EXERCISE GOAL> Can you retype the listing word for word, starting at its first line and ending at the line containing "Action: pyautogui.click(x=365, y=31)", with both of those lines included?

RECORDS SUPPLIED>

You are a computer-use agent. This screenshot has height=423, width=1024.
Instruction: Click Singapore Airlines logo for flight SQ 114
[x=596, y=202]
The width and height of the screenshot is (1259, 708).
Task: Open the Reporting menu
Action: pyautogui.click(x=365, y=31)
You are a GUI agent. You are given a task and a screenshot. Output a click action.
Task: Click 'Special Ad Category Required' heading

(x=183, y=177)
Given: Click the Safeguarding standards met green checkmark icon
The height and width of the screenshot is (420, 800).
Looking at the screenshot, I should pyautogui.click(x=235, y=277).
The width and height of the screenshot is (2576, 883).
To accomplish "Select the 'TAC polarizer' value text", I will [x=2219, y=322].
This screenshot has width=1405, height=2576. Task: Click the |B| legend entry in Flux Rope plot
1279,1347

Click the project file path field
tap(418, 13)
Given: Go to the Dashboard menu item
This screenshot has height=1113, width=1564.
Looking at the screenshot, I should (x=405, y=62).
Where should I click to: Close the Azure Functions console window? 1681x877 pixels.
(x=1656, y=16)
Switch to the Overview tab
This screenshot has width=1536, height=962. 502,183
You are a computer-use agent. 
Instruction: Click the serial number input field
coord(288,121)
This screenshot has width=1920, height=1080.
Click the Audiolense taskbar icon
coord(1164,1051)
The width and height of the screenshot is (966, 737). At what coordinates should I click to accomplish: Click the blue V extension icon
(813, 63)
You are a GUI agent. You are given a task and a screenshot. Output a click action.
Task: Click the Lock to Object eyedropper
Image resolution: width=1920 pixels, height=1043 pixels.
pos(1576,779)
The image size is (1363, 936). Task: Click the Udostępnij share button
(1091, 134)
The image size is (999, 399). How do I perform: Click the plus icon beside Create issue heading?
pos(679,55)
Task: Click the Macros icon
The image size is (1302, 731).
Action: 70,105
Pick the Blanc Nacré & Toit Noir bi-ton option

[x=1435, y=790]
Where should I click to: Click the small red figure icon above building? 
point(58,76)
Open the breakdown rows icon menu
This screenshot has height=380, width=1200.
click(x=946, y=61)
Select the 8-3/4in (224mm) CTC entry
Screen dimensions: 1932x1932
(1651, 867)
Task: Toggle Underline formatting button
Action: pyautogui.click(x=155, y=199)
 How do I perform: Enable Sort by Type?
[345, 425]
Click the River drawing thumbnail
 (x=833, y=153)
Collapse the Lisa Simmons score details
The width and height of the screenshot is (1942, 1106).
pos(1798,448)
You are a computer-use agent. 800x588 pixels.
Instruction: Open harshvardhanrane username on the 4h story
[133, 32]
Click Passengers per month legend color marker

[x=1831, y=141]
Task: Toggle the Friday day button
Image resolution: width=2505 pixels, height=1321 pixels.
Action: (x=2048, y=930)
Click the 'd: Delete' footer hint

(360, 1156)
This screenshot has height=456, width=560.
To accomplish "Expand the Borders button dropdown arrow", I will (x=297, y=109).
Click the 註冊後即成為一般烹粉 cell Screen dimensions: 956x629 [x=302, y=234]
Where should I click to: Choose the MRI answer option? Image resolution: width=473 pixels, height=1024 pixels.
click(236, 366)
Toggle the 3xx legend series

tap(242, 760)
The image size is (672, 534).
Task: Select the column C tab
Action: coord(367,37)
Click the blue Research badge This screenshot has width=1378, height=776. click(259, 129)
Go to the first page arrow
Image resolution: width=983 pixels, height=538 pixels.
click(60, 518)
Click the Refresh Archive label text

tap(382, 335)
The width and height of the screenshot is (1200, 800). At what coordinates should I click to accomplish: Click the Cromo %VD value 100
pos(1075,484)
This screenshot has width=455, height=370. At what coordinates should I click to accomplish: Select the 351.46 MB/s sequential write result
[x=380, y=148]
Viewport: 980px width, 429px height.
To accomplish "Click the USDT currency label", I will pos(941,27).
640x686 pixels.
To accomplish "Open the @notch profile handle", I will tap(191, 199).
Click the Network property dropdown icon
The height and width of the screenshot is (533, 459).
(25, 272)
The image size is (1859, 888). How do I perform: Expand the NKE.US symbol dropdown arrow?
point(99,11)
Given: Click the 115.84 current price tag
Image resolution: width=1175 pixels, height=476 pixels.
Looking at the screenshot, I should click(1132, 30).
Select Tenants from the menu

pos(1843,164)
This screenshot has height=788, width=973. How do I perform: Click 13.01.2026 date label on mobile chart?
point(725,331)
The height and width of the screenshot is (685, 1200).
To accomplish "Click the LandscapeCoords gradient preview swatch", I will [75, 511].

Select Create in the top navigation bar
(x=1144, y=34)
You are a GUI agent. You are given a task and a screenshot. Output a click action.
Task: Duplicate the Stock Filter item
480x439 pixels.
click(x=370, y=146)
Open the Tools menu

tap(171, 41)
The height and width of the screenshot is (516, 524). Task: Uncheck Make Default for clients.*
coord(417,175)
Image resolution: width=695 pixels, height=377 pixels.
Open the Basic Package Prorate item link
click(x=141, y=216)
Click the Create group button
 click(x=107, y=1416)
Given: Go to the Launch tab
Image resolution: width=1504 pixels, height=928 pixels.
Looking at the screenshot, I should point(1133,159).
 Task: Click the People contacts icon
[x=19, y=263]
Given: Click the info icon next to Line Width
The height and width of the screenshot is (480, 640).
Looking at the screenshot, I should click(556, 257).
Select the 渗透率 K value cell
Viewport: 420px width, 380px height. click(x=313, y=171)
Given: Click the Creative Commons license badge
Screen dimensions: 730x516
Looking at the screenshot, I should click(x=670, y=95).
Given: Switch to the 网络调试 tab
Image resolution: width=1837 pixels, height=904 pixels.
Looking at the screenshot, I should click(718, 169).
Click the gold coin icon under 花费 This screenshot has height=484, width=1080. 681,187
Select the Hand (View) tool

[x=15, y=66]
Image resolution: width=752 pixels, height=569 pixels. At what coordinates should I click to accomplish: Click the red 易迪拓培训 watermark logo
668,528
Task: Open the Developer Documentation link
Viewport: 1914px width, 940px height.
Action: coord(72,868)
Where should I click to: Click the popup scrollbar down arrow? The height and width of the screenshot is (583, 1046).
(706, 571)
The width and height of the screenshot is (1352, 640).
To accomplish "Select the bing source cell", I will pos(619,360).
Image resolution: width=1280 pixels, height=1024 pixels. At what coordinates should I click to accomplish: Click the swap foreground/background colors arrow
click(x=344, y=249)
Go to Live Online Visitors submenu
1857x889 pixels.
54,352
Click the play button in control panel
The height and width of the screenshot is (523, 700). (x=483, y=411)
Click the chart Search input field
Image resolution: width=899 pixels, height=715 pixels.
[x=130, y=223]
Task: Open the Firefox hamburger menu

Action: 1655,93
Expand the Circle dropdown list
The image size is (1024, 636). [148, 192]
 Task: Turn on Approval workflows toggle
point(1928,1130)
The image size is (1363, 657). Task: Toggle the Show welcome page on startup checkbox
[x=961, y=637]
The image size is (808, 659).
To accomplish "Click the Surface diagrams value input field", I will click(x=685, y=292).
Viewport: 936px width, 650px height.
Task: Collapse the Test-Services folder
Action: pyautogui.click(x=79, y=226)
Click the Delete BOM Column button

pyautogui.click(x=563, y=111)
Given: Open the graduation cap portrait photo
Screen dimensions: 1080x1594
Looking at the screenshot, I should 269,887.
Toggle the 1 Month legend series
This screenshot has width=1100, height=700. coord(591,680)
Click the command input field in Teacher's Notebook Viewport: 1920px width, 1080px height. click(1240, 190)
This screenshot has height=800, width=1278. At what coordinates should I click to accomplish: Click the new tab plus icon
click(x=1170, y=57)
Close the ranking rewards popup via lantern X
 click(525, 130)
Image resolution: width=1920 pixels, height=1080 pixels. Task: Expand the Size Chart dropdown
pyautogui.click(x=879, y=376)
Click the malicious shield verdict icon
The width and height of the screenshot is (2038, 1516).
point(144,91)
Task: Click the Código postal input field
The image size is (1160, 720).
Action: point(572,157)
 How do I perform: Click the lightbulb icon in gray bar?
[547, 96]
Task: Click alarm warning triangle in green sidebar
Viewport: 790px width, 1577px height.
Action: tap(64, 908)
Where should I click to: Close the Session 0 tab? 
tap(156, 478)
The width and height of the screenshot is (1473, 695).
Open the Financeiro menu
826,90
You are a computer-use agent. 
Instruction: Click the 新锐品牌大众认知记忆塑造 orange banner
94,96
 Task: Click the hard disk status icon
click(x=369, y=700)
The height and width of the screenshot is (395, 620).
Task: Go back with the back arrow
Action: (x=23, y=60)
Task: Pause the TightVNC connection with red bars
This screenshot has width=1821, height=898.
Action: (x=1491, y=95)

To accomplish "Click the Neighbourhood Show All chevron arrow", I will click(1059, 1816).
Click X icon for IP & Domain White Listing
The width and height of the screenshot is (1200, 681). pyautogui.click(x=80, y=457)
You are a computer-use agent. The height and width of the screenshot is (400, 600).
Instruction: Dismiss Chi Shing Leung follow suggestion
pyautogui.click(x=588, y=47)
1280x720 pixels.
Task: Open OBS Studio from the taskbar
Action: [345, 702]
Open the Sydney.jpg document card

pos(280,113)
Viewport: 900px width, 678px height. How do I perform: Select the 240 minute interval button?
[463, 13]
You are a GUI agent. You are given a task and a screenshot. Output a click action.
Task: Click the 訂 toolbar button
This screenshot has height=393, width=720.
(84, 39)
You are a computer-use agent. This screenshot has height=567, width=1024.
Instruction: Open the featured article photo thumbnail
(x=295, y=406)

THE SOLUTION>
You are a computer-use agent. This screenshot has height=423, width=1024.
Instruction: Click Singapore Airlines logo for flight SQ 114
[x=596, y=202]
The width and height of the screenshot is (1259, 708).
Task: Open the Reporting menu
Action: pyautogui.click(x=365, y=31)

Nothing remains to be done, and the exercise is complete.